Dave Hodgson, CEO & Co-Founder at Project Ronin
We anticipate the market for artificial intelligence in healthcare will grow geometrically in the coming years. However, this pace will be strongly guided by the ability of solution vendors to demonstrate safe, ethical, and clinically appropriate use. The paramount challenge to healthcare AI in 2023 will be building credibility among impacted stakeholders–clinicians applying AI at the point of care, administrators paying for AI solutions, patients offering data for improved care, and more. In addition to ensuring that we have evidence of impact on outcomes, satisfaction, and cost, 2023 will bring more distinction and definition around healthcare AI and machine learning.
Itay Klaz, MD, MHCI, FACHE, Medical Director for Clinical Surveillance & Compliance at Wolters Kluwer
AI has great promise in both clinical and non-clinical use cases. AI applications have yet to achieve their full potential as of 2022, however. A critical limitation is the lack of access to the diverse, high-quality data needed to train and maintain models. Because of this lack of data access, developers often resort to creating algorithms with data from a single site. The resulting models are often not “generalizable” and do not perform well when introduced to data dissimilar from the narrow training set. The models may not only perform poorly, limiting efficacy and impact, but may also contain bias. Algorithmic bias propagates the underlying data bias and may result in less effective AI products. This negative feedback loop then results in lower adoption.
Tim Kostner, Chief Revenue Officer, XSOLIS
In 2023 we will continue to see a push to realize value in healthcare through the use of data and automation. Specifically, the increasing awareness of the fragmentation that exists across the traditional payer-provider model, will result in initiatives that foster a more collaborative approach. In addition to more robust clinical data-sharing, we will see early examples of how advanced automation and AI models can be leveraged to create efficiencies and a more coordinated, patient-centric model. Simply, given the workforce, capacity and economic challenges faced, the environment is ripe for disruption.

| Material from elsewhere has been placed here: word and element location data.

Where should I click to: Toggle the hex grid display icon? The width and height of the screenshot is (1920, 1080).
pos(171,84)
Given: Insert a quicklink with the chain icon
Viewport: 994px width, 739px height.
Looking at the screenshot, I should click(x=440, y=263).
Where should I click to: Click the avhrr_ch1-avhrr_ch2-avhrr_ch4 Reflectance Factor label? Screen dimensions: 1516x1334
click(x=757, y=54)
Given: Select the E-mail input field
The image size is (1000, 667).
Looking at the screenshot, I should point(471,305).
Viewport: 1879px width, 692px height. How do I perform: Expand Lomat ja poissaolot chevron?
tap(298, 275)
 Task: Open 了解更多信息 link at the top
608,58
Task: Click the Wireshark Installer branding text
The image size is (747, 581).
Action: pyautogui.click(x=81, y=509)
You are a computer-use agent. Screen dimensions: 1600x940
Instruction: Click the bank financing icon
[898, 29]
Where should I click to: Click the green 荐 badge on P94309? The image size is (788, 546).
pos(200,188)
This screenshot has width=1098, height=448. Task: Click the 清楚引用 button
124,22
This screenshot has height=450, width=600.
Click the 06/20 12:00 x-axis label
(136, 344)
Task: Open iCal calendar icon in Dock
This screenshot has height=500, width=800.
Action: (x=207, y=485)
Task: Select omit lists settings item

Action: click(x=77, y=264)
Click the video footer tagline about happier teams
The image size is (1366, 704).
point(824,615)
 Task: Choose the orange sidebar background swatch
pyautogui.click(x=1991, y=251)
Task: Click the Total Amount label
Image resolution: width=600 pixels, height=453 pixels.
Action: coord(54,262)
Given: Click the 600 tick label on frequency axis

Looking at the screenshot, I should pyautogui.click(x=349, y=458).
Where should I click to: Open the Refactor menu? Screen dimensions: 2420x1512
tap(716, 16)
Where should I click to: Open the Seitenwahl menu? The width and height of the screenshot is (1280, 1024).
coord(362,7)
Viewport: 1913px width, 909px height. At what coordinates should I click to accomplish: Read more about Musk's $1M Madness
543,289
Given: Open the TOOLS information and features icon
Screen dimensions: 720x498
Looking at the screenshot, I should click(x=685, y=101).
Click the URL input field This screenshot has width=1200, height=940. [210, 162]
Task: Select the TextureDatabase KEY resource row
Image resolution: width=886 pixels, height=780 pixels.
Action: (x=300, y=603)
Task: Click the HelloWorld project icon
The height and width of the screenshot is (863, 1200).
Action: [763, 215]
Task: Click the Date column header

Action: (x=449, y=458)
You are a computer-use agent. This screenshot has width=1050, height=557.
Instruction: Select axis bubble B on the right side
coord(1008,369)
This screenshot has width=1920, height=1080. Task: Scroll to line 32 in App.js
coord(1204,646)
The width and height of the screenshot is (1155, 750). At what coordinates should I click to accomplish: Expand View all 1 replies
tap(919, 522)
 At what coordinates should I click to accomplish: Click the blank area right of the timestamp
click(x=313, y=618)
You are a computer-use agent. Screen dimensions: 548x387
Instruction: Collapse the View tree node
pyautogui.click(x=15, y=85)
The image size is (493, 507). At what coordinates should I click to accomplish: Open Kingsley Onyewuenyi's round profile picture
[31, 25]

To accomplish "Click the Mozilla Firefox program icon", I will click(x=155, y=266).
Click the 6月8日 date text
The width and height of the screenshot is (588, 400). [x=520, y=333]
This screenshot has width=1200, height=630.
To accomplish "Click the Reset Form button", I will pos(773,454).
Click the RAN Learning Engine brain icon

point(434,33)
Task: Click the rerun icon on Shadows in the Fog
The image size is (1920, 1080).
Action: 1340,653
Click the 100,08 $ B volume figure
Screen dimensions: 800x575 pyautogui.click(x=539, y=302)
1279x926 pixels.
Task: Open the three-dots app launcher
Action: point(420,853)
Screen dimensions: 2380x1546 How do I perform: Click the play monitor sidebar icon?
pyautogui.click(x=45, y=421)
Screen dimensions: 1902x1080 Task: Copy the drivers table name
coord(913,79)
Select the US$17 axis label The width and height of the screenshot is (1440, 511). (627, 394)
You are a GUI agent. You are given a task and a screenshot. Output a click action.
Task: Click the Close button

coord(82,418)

Marie Lamont, Global RWE Data Strategy, Access & Enablement at IQVIA and General Manager at Inteliquet
AI technology is assisting in matching patients with new therapeutics appropriate to them. It removes the human biases to normalize, confirm and present patients that are a match for clinical trials. AI technology can provide a very high degree of sensitivity and specificity, which offers a more complete picture about a patient. Additionally, these technologies assist in automating data source verification in trials. In 2023, we envision AI technology use will further streamline the clinical trial research market through helping to quickly identify the right patient for the right trial and drive greater data efficiencies. Partnering with healthcare institutions to drive AI for clinical trials and patient care delivery is key.